Activity: The answer is every line of the records that holds the word "Given", copied in full.

Data for processing:
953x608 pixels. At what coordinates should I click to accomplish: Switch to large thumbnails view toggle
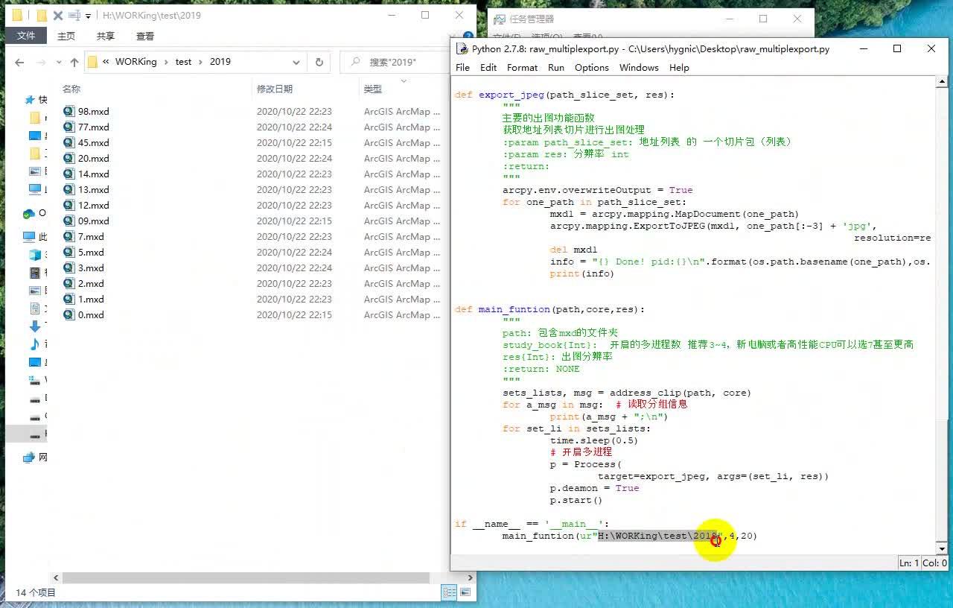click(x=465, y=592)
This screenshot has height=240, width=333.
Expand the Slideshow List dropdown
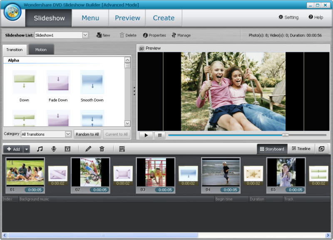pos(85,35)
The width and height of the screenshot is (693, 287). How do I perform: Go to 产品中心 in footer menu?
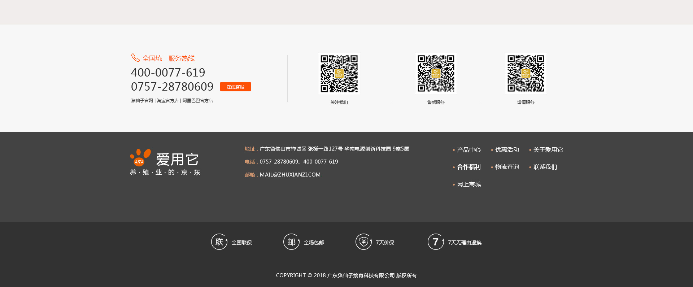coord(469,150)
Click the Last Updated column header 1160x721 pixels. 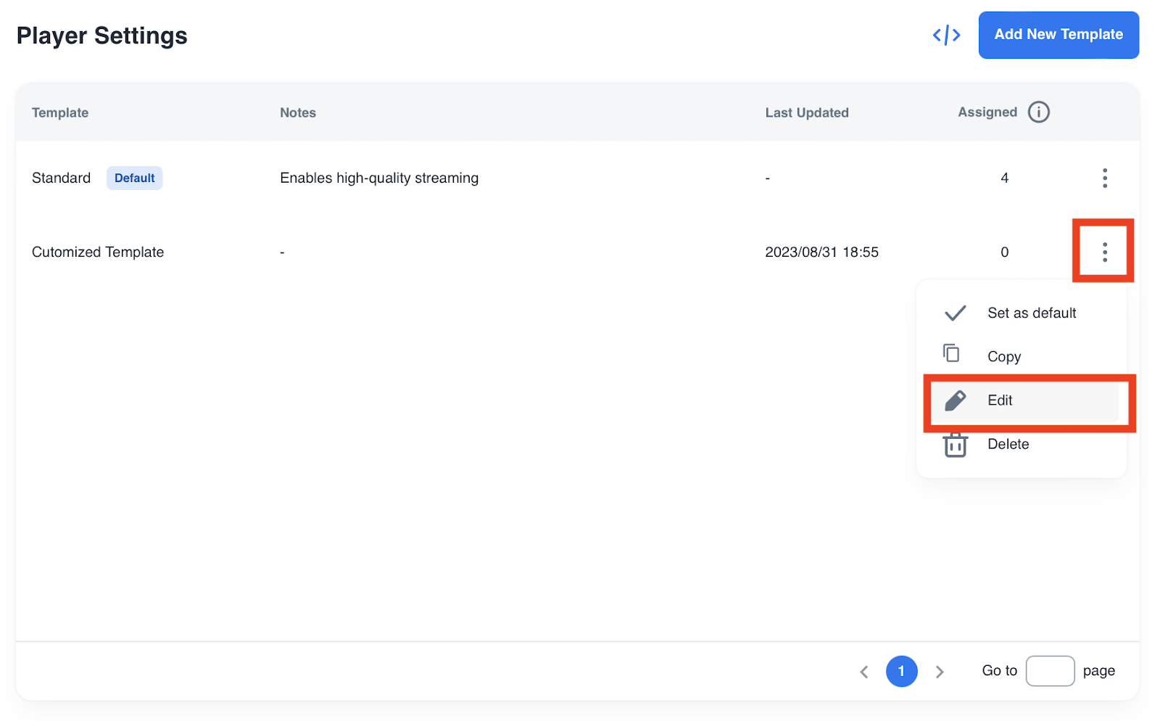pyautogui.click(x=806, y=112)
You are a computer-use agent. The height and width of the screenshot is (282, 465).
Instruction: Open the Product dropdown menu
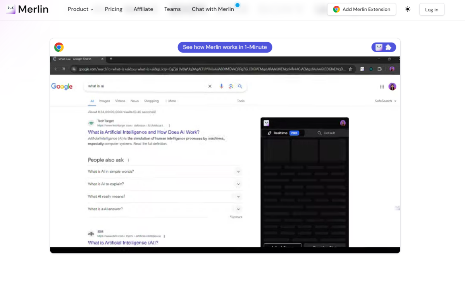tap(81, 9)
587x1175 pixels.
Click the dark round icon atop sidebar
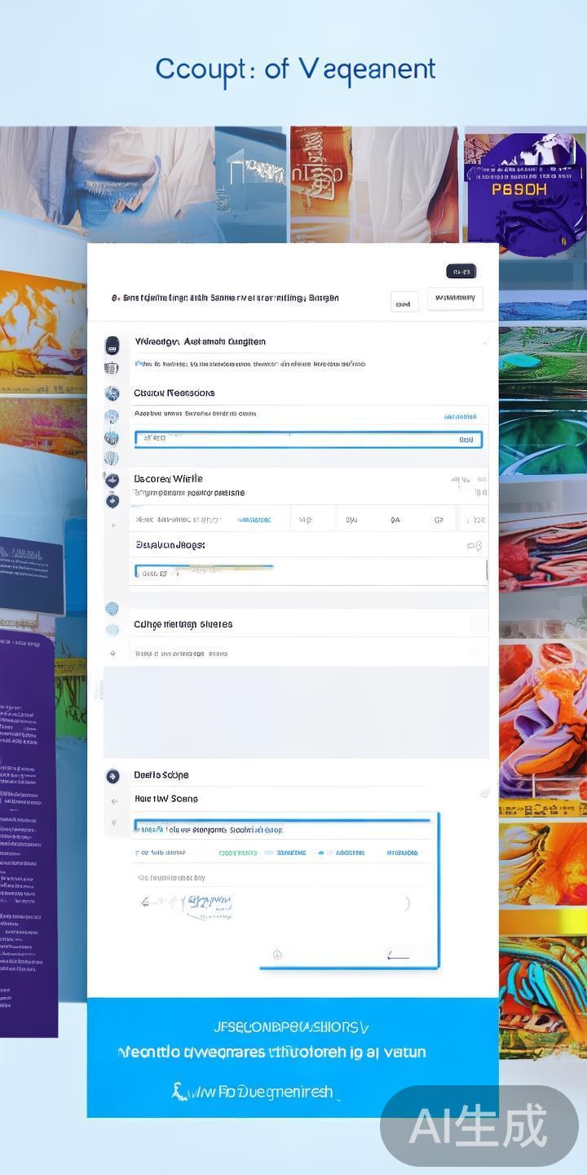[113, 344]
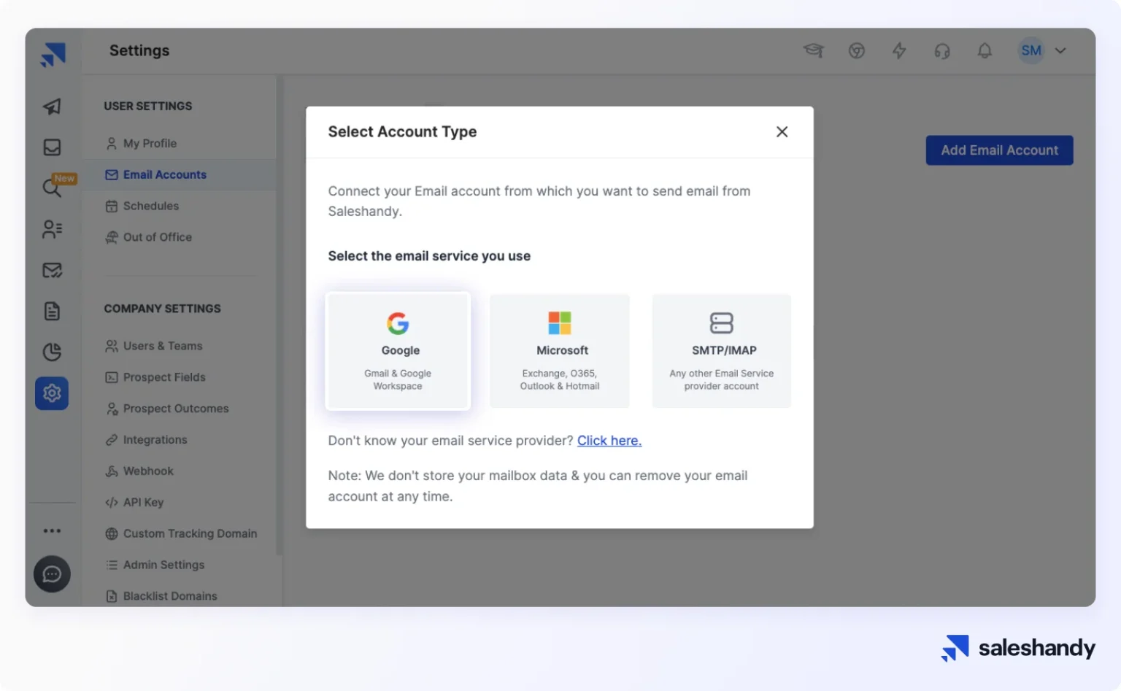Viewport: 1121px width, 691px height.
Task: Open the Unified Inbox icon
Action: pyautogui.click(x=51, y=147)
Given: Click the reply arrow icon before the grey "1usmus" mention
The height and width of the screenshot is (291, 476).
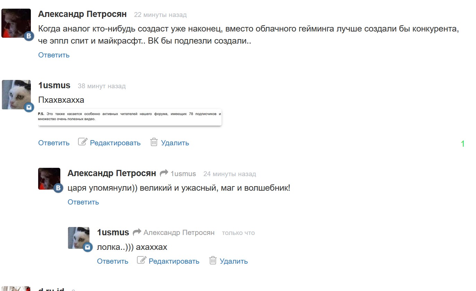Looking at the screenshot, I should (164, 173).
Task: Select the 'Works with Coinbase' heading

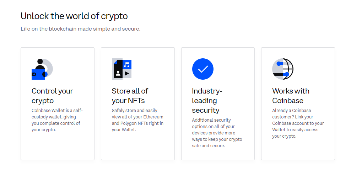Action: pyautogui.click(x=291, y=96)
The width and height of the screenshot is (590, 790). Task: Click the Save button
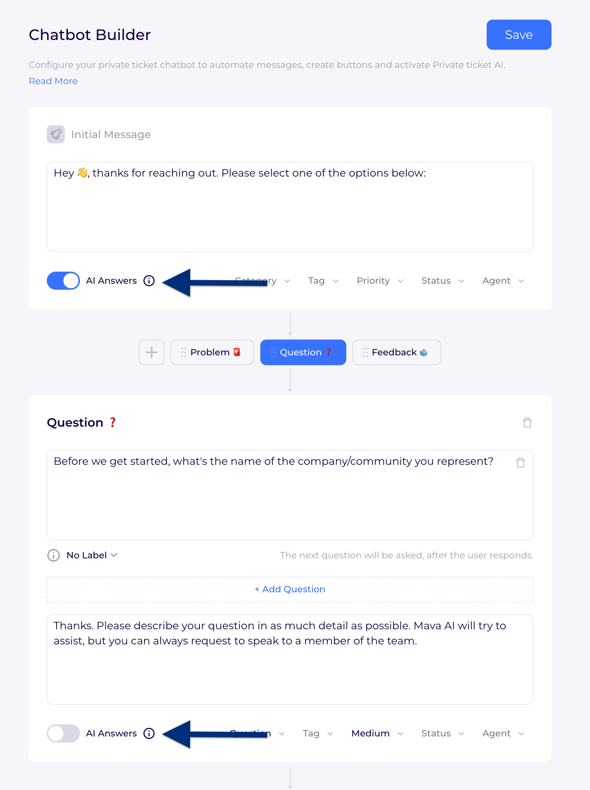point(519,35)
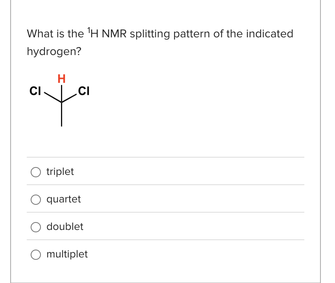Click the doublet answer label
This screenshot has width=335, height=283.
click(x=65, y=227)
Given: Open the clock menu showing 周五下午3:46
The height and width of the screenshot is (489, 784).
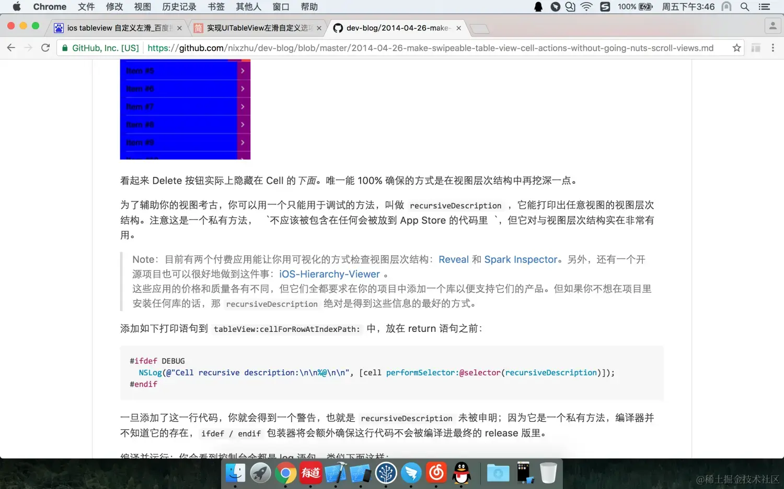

Task solution:
Given: Click the reply arrow icon before the grey "1usmus" mention
Given: Open the clock menu showing 周五下午3:46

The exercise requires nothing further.